* [Task goal] Copy word for word the lines in the records below, starting at the line with "Select Tasks Templates section" and ending at the line with "Task: Click the 4.5 rating badge in header". Skip the pictures.

═══ Records provided ═══

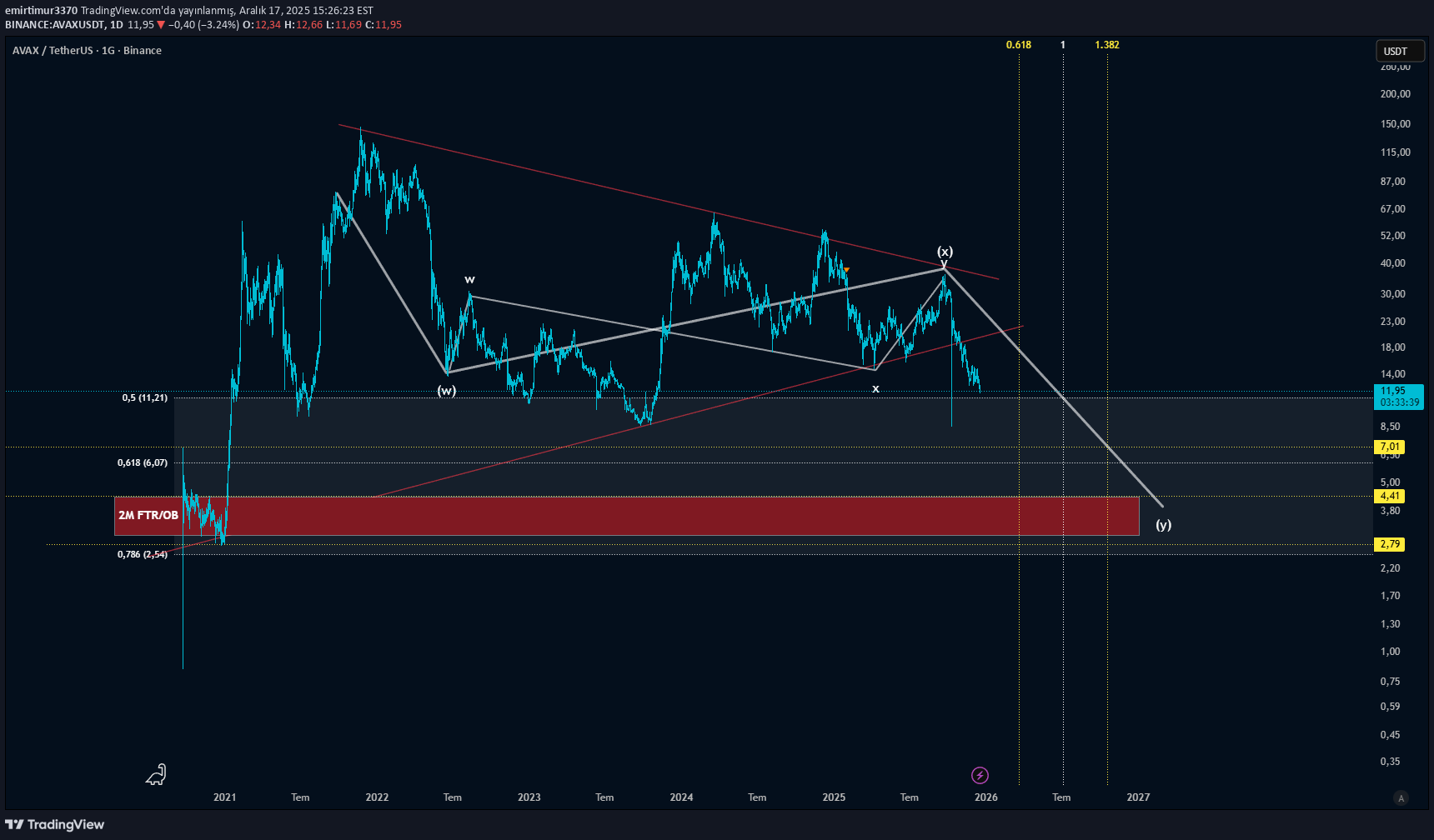Image resolution: width=1434 pixels, height=840 pixels.
Task: Click the 2026 label on time axis
Action: pyautogui.click(x=985, y=798)
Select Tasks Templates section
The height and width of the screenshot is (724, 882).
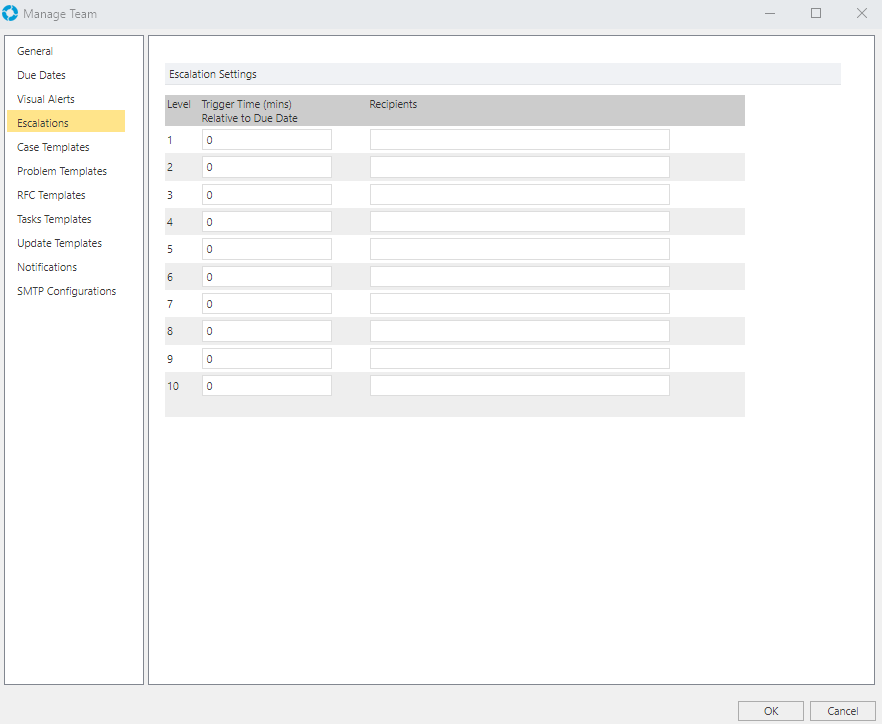click(x=54, y=219)
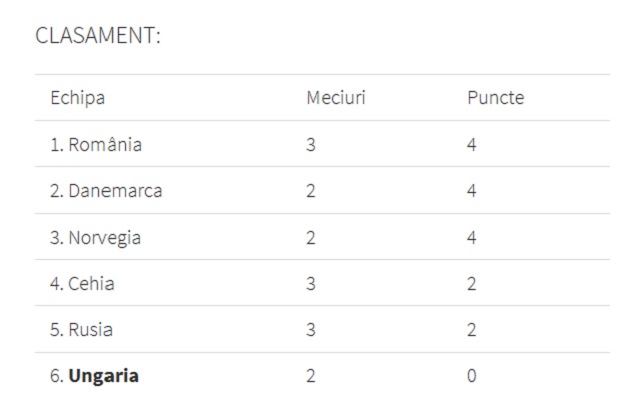Click Ungaria's matches played value
Image resolution: width=640 pixels, height=419 pixels.
point(311,376)
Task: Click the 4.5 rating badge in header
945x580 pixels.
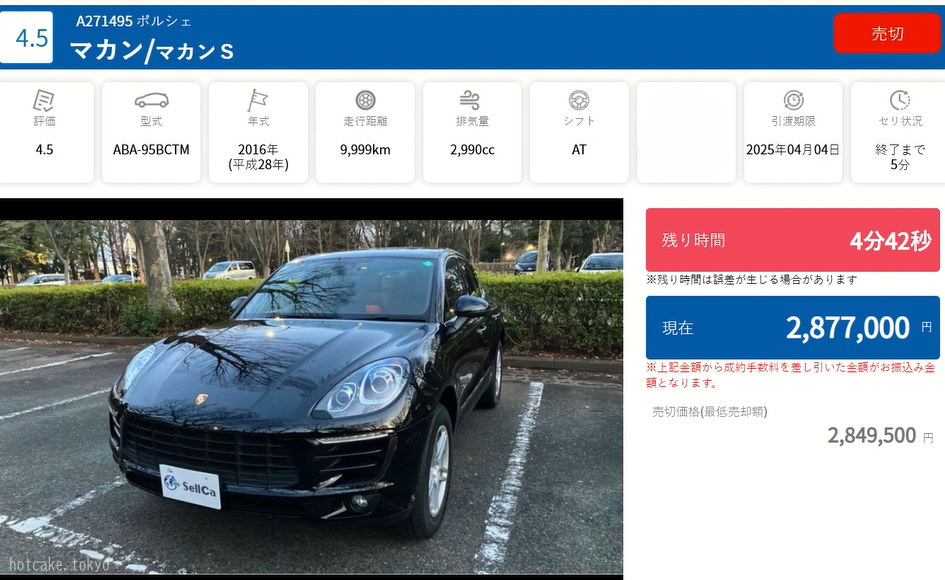Action: pos(27,37)
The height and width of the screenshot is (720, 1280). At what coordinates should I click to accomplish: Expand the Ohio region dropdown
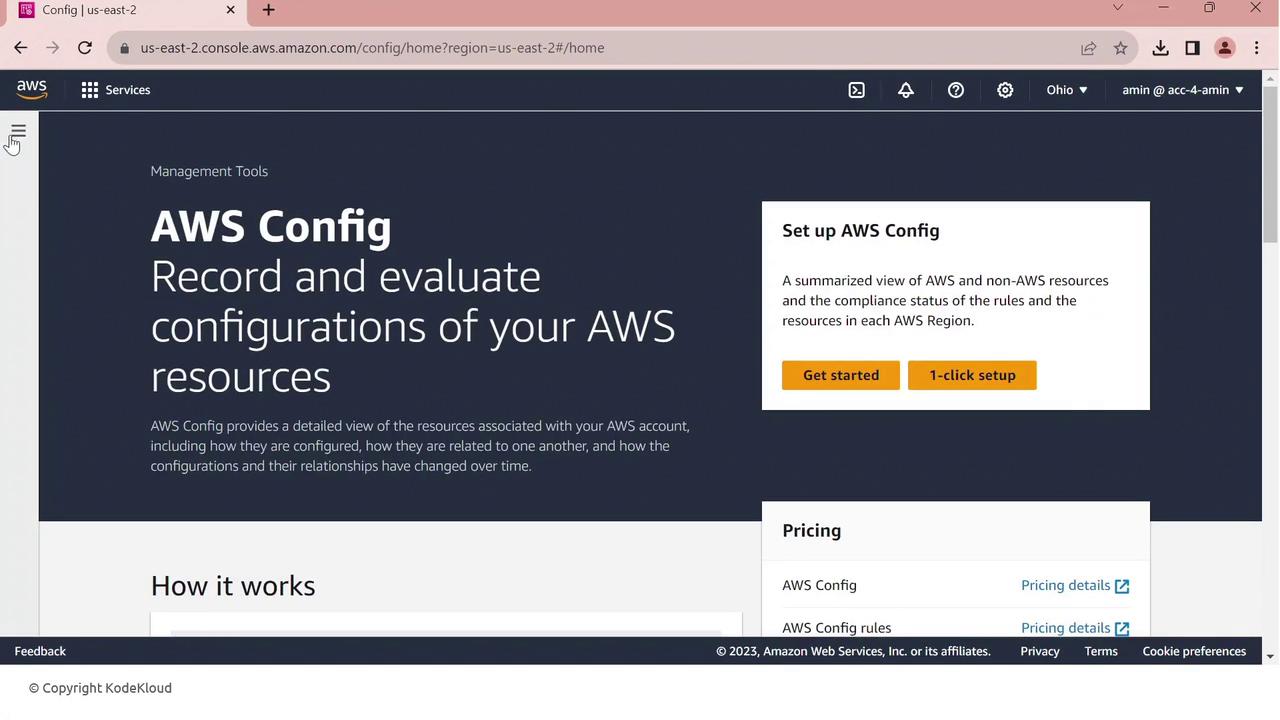pyautogui.click(x=1066, y=90)
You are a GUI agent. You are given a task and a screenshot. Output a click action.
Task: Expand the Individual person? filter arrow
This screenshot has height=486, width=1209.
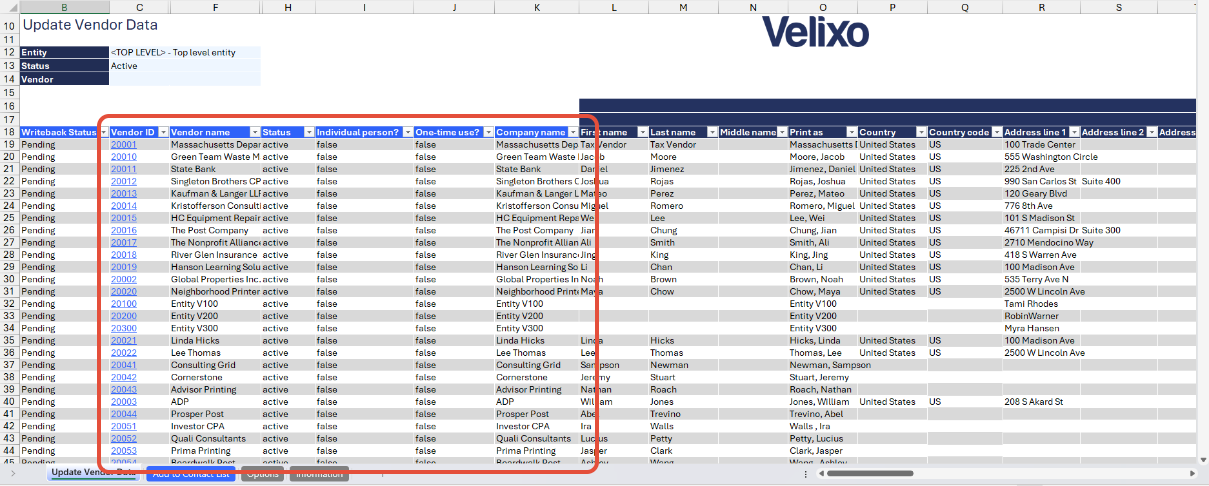tap(407, 132)
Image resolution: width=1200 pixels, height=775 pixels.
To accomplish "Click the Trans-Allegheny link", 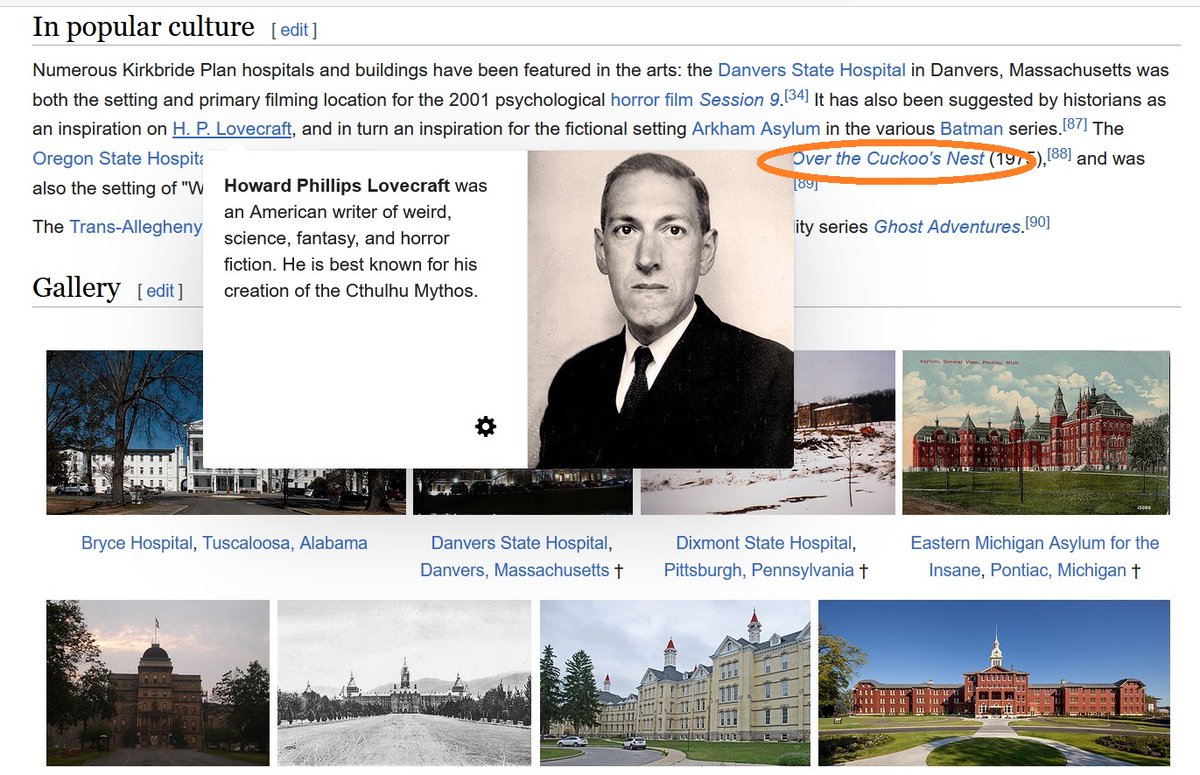I will [x=135, y=227].
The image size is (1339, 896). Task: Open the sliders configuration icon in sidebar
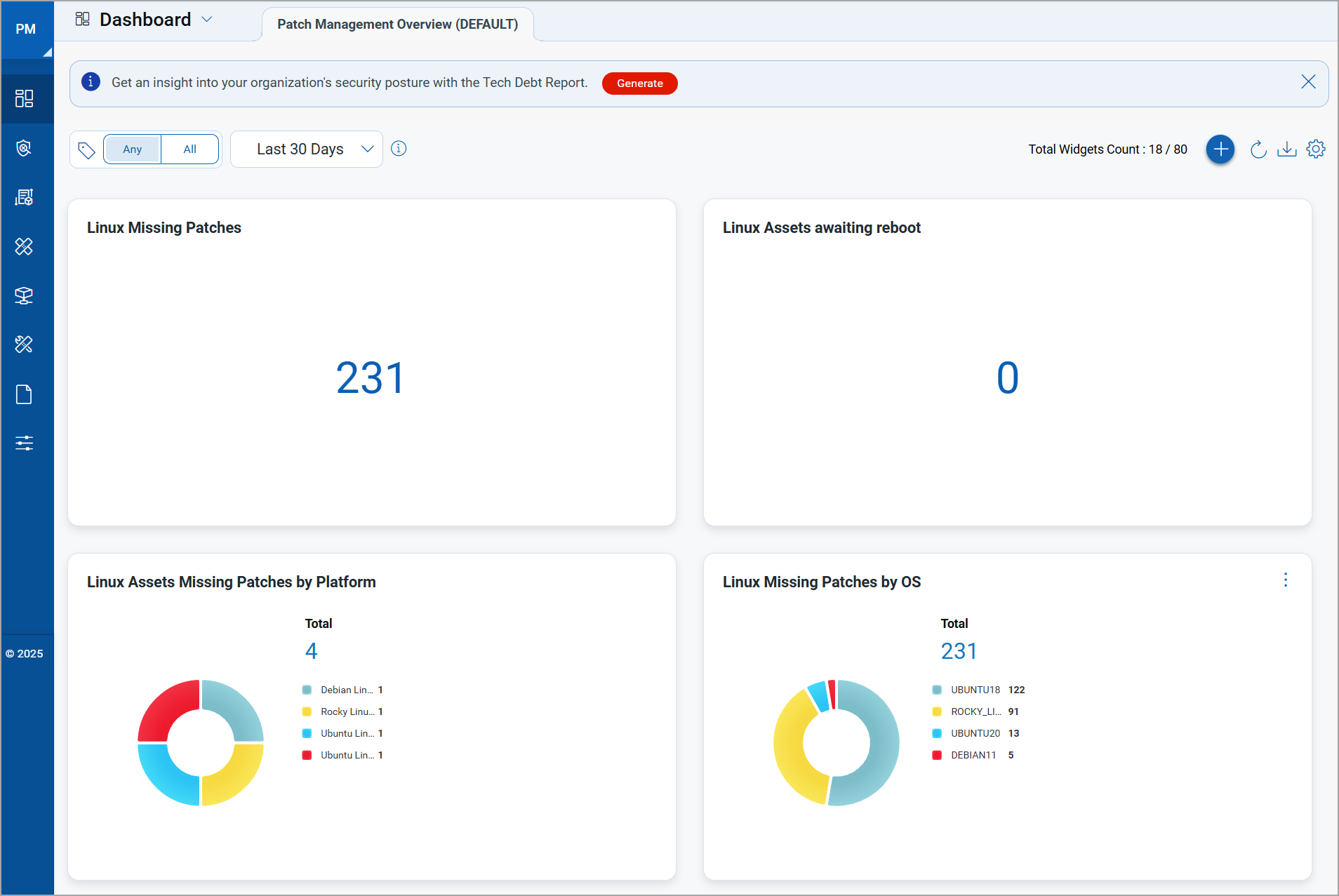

═══

* [Output for this exercise]
Select Tasks Templates section
The height and width of the screenshot is (724, 882).
click(x=54, y=219)
Click Ungaria's matches played value
Image resolution: width=640 pixels, height=419 pixels.
point(311,376)
Task: Click the 4.5 rating badge in header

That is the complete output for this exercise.